• _Page excerpt_
Using Social Media to Position Yourself as Thought Leader for Executives

Instructor: Artem Cheprasov

Artem has a doctor of veterinary medicine degree.

In this lesson, we're first going to define the concept of a thought leader. Then you'll learn about some of the ways an executive can use social media to obtain this influential role.

Leaders

As an executive, you're thought of as a leader for many reasons. Your title, demeanor, past actions, ideas, and so on can all make it clear what your position is.

But are you a thought leader? What does this even mean?

In this lesson, we're going to identify who thought leaders are, as well as, the way by which you can become one.

Who is a Thought Leader?

A thought leader is an individual that others recognize as an expert in their field. Thought leaders are the go-to sources for trusted information and opinions. Thought leaders may be inspirational, innovative, and are able to turn ideas into reality.

Many thought leaders use social media to communicate with their followers; executives can also use this in order to position themselves as thought leaders, too.

How to Become a Thought Leader

How so? Let's go over some examples of how this can be achieved.

  • Be original. Don't write or say what already has been said. People are looking for innovators. For instance, if you are seeking to become a thought leader in the world of finance, you might offer new ideas about the markets. Where is oil going, when, and why? Tell us something new we can use!
  • Be passionate. Love what you do. Showcase how much you love finance by writing about it on a blog or Twitter, making podcasts about a financial topic, and even uploading videos to YouTube on something, like an important conference you went to, and what that taught you, (and thus can teach your audience).
  • Be honest. Remember that thought leaders are trustworthy individuals. Say and showcase what you believe in and, if necessary, provide evidence of your claims. If you're passionate about finance, stick to that, don't try and become a thought leader in peanut farming. People will catch on that you don't care pretty quickly.
  • Don't be afraid to get help. Yes, you're an executive, but being humble and admitting you don't know everything, is part of thought leadership. Thought leaders know their limits and know when to get help from someone who understands certain subjects better than they do. If you know retirement planning in and out, but don't know the next thing about options, it's time, to be honest and get help.
  • Time. It takes a long time to become a thought leader, so commit to becoming an expert, and showcasing it consistently on social media, via posts, photos, and videos.
  • Engage. Don't just post a tweet, upload a video, or write a blog post. Engage with your audience. Give them advice if they ask for it. Answer a question if they have one.

An Example

Let's go over a more general example that captures all of this. Let's say you're an executive at a retirement planning firm. You want to become a thought leader and so open up a Twitter, Facebook, LinkedIn, YouTube account, and start a blog.

You write lots of content, make videos, and create posts over and over again because you are passionate about the topic. As you do this over a long period of time, people will start to notice. But you're stuck. Your audience never grows beyond a few handful individuals.

• _Information given_
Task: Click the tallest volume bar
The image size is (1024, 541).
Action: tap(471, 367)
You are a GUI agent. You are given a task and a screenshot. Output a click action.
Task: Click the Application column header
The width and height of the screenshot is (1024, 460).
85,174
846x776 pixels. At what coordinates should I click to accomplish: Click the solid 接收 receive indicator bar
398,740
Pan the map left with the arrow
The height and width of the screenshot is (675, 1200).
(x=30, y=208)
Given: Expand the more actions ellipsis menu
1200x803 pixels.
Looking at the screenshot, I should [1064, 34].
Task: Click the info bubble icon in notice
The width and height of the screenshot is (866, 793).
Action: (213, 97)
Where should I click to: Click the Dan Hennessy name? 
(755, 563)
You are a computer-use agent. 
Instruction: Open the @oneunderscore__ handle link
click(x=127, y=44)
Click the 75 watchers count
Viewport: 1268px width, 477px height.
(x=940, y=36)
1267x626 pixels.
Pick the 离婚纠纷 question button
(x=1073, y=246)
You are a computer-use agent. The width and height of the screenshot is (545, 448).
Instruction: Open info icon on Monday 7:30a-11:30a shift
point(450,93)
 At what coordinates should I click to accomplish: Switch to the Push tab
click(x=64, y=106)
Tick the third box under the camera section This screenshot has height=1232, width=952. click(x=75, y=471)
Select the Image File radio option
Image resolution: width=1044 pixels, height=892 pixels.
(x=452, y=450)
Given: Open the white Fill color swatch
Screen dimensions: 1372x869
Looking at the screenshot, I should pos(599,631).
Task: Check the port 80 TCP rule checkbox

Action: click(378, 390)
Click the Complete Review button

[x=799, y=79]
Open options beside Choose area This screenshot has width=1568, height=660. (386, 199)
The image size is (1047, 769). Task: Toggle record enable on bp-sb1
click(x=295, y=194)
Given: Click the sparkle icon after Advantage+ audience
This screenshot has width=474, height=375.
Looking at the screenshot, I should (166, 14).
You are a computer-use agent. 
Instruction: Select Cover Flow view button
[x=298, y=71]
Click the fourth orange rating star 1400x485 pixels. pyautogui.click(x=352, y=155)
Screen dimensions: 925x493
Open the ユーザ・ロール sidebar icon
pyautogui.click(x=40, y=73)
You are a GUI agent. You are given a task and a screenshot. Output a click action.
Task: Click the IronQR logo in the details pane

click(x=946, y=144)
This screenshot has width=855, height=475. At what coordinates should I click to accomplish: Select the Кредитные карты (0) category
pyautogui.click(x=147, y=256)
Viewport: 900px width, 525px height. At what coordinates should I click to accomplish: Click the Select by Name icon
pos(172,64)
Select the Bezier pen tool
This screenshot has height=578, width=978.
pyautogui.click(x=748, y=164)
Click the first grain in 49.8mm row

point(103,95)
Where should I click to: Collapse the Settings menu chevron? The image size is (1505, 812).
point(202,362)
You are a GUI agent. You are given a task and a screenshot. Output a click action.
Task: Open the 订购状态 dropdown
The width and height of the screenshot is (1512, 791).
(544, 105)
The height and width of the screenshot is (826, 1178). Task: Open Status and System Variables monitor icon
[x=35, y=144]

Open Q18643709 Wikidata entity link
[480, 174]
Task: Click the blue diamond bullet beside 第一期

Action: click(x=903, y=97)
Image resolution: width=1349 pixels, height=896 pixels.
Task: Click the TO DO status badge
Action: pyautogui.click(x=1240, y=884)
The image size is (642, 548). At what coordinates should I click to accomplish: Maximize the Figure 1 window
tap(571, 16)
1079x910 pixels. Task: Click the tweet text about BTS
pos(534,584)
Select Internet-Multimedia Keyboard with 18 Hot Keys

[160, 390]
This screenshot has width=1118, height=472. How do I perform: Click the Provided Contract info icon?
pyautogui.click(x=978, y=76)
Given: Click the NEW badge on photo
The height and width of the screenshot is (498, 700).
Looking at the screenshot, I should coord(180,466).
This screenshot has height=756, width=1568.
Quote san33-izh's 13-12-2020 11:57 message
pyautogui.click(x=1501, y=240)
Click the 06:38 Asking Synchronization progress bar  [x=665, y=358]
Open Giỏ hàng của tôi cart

• _Exercise instructions_
1. Translate this sentence from the thought leadership lesson into Spanish: "Thought leaders are the go-to sources for trusted information and opinions."
2. In the thought leadership lesson's general example, what kind of firm does the executive work at?

• _Solutions to the tasks_
1. Los líderes de opinión son las fuentes de referencia para obtener información y opiniones confiables.

2. A retirement planning firm.